My peers’ unyielding fixation on each other’s stats has given rise to a near-death of any relevance to academic material in the classroom and beyond. I was amazed, and continue to be amazed, with the way I’ve seen it affect clubs and extracurriculars. If an activity isn’t something that offers service hours, state and national contests, or some other quantification of academic rigor, the engagement will tumble by incredible margins. And this goes for classes, too, no matter how they’re weighted. I almost never hear conversations about my AP classes that have to do with whichever topics we’re covering in them, be it “Hamlet” or confidence intervals. I mostly hear ones about the FRQ or essay rubric and how to most efficiently knock out our current assignment, often at the expense of blurring the lines around academic integrity.
And in the midst of this sea of striving, struggle and comparison, seldom does anyone pause and ask themselves: why is it that I find myself in a position to take these classes, some of which may interest me genuinely, and some of which I’m taking for the sake of their appearance on my transcript? What does that say about my priorities and the priorities of those who I allow to influence me? And most crucially, what does that say about my privileges?
Instead, we allow our social environment to perpetuate a very typical American, pioneer-like illusion of a meritocracy, knowing full well that this school and this district faces an opportunity gap so large that it’s comparable to segregation.
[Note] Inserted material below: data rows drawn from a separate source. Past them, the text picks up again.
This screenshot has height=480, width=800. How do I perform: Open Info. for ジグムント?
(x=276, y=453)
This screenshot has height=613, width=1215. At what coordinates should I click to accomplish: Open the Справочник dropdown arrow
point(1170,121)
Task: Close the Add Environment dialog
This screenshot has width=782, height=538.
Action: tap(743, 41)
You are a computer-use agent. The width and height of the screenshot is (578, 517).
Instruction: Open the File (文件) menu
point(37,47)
Instead of looking at those statistics and acknowledging that the courses and activities we find ourselves involved in are, at least to some extent, a reflection of our degree of affluence and establishment, we look the other way and continue to be absorbed in the dominant culture of our social strata. If this is the case and we know it is the case, why do we still give so much weight to these numbers tied to our names?
It’s this ongoing dynamic that lies at the root of my waning energy for East and its academic climate. I want to make it abundantly clear that this is not a preaching attempt. If it were, it would be one founded in hypocrisy, because I’ve plummeted down many of the social pitfalls I’ve just described from sheer desperation, insecurity and pressure over the years. Those pitfalls and the impression of their necessity have taken their toll on me as I know they have on others. I end this column in hopes that it will ignite something, somewhere, in someone and through that, I will be able to pass on a torch of awareness, understanding and capacity for action towards the future of this school.